Many Doctors Don’t Follow Ovarian-Cancer Screening Guidelines

by Symptom Advice on February 29, 2012

By Katherine Hobson

The government estimates that more than 15,000 women died last year from ovarian cancer.

But routine screening of women with no symptoms isn’t recommended by the United States Preventive Services Task Force, American Congress of Obstetricians and Gynecologists or other professional groups, even for women at high risk for the disease. That’s because the benefits of the available tests — a transvaginal ultrasound and a blood test that detects an antigen called CA-125 — haven’t been shown to outweigh their risks (such as complications from unnecessary surgery), or to reduce the number of deaths.

Despite that evidence, a new study finds that when presented with a scenario of a woman coming to her annual check-up, a significant percentage of physicians surveyed would screen for ovarian cancer.

Some 28.5% of the 1,088 primary-care docs? — OB/GYNs, family physicians and general internists — surveyed said they “sometimes” or “almost always” offered or ordered ovarian-cancer screening tests for low-risk women. when the vignette involved a woman at medium risk of the disease, that proportion jumped to 65.4% of physicians.

About a third of physicians reported believing that ultrasound or CA-125 blood testing is an effective screening test for ovarian cancer, the study found.

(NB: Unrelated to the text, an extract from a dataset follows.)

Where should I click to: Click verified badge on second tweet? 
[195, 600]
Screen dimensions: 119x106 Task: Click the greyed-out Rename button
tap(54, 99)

It’s unclear why that is, and more research is needed to discover why, says Laura-Mae Baldwin, an author of the study and professor of family medicine at the University of Washington.

“We know that in medicine we have an enthusiasm for screening,” she says. “We want to find diseases before they can cause harm.”

The study also found that physicians were more likely to say they’d order screening for patients who requested it — even if the doctor herself didn’t believe screening was effective.

In that scenario, physicians may be trying to maintain a relationship with the patient, or they “may lack confidence in explaining why the test is more harmful than beneficial,” says Baldwin. she says there’s an important role for clinical tools that could accurately illustrate the level of risk faced by a particular woman and also illustrate the harms and benefits of the test.

The study is published in the Annals of Internal Medicine.

There are limitations to the research: doctors were reporting how they’d react to the scenarios presented to them, not discussing actual patients. and while there was a 62% response rate to the initial questionnaire sent to physicians, the results may not generalize to the doctors who didn’t respond, the authors write.